1. It might not be real good for all the contact you will have with it and cutting it puts bad stuff in the air. It also isnt pressure treated all the way through. You might be wiser to just use pine and thompsons water seal or some other weatherproofing

  1. Paul, thank you so much for spending the time to show us how you fit that tenon. At home, we often have shoulders that don’t close up or other issues when things don’t go exactly as planned. Watching how to troubleshoot and fix the joint was extremely valuable. I would love to see a series where you show common “mistakes” and how to remedy them. Offset shoulders like this, thin tenons, mortises that aren’t quite perpendicular, tenons that aren’t quite perpendicular, etc. Understanding when/how to fix a sloppy joint vs. throwing the piece out to make a new one is a valuable skill that I’d love to learn more about.

  2. When a joint is going to be pinned in place rather than using glue would it be a problem to rub a tinny amount of beeswax on the tenon to reduce some of the friction experienced during assembly?

  3. Might the origin of the problem be the freehand cutting of the mortice? If it is not perfectly parallel to the side face of the upright, the joint will have a gap on one side.

    The solution chosen will work well here, where the arm is short and the front of the arm will be thrown sideways only a short distance. This can be absorbed by repositioning the front mortise slightly.

    I don’t think it would work for a long stretcher where the far end would be farther out of position and the mortise could not be moved easily, Is there a different trick here?



  4. At the 26 minute mark Paul you hold the front edge of the saw with your left hand – what was the reason for this – wood working finesse or just comfort?
    Oh, and I appreciate the comment ‘Glad this happened’ because it gave the opportunity to show what to do when things don’t quite work first time.

  5. Paul, great work as always enjoy all your series and shall be making this garden bench very soon as It is definitely on my To Do list.
    My query though is on this video you state the knee for the back leg is 16″ but on your Technical drawing download it states 18″ ? Which measurement is correct?

    Also I have noticed that some of your leg stock have splits in them, will these widen and weaken the legs in time or not? Is there a way to fix these in the future?

    Kind Regards, Anakha

    1. Hi Anakha,

      We checked the drawing and it is 16” which is correct. Paul says the split won’t weaken the legs, they could widen but they could also close up.

      Kind Regards,

  6. Paul said he was glad the problem arose really because it showed what we have to go through sometimes. Maybe for Paul this is a rare occurrence, but for me watching him deal with that difficult shoulder line was incredibly valuable, because as a beginner I have lots to mistakes to confront. I wish I hadn’t but sometimes there they are. What would be phenomenally valuable is a skills video where Paul takes two or three tenons that are not seating and shows different ways of evaluating the problem and correcting. For example, I have watched lots of hours of his work and I have never seen him put the saw in the joint line and create a new shoulder. I’d love it if he had time to slow some of those things down and talk through them with a video where that was the point. Just a suggestion, but I bet I’m not alone there!

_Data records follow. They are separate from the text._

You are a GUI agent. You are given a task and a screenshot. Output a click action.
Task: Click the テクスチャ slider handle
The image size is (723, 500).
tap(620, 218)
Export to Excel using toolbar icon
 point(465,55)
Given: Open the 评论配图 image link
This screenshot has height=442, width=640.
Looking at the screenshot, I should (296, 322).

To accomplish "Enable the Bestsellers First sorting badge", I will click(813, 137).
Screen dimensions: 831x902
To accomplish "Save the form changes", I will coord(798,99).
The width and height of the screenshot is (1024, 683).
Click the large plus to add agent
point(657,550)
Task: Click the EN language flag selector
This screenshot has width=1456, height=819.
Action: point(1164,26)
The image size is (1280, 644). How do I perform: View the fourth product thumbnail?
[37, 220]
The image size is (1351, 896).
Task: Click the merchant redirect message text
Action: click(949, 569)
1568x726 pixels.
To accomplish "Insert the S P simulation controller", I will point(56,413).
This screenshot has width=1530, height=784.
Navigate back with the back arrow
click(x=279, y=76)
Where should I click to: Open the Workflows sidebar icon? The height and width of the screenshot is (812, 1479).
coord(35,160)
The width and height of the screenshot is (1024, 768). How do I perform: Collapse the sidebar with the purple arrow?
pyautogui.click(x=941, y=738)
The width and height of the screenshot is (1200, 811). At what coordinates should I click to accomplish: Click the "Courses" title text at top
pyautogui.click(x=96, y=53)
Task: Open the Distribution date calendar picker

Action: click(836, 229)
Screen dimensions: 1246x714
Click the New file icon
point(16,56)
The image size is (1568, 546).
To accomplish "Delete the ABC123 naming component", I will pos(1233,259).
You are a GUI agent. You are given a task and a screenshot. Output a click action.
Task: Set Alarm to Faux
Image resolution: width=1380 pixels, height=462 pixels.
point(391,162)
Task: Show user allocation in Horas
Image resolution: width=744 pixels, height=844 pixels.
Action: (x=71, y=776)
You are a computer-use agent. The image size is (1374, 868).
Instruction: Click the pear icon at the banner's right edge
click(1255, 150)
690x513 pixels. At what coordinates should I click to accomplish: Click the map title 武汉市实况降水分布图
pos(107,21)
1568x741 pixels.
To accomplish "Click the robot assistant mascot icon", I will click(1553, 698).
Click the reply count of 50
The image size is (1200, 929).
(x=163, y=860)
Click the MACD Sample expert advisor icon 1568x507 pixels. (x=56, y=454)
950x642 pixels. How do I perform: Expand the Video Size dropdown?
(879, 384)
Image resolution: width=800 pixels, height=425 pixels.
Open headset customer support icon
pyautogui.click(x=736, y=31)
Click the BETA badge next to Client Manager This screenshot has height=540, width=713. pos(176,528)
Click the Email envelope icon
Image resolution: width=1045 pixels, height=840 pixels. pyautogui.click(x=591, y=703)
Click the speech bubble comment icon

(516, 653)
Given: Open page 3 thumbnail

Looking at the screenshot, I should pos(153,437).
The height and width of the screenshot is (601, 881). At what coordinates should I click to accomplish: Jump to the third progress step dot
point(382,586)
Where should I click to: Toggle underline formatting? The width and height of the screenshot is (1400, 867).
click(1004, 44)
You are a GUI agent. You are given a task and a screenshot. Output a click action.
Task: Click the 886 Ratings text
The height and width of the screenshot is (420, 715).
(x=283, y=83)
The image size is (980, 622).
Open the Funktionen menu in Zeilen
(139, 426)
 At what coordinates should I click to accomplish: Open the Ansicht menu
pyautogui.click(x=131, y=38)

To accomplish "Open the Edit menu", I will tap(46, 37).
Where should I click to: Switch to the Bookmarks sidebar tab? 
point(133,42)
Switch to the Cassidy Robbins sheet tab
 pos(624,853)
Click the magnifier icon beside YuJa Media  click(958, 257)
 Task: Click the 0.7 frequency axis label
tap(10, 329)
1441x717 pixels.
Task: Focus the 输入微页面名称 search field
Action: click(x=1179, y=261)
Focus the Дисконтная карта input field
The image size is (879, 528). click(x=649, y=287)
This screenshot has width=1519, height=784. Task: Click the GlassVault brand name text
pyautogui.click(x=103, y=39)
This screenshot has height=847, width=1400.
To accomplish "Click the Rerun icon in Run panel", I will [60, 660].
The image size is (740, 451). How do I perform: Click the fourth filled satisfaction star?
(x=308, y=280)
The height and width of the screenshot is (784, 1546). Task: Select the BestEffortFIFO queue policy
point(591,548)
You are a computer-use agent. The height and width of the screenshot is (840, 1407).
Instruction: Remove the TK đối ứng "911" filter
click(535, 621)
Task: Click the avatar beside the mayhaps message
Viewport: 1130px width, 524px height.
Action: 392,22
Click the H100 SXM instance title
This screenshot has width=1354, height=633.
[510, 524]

  7. I’m just about to start on this project and was watching this episode again. At 6:01 in the video, the mortise for the rear seat rail looks very close to the slope of the lower edge on the back leg. The drawing appears to show that only the top part of the rear leg slopes and then below the 18″ knee the leg is vertical with the mortise a further 3/4″ from this vertical. Which is correct?

    1. Paul: In my build the back leg is getting the sloped cut at the bottom 16″ half as in the video (Paul marks it during 1:02 to 1:50). To me it looks better that way but I’m also moving that mortise a 1/4″ inwards (using cedar and concerned about that thin wall).

      As you pointed out, the drawing looks a bit unclear on this. May be Izzy will notice and clarify.

    2. On the front face of the rear leg I made the knee at 16 inches. On the back face of the back leg I made the mark at 18 inches which left more wood around the mortise. This worked great for me.

  8. Is there anyway we can get a loop of the music played during with the various scraping, planing, sawing, tapping and sanding that paul does?

    It is just such a peaceful montage that I would listen to all day here at work. Some of the best sounds around!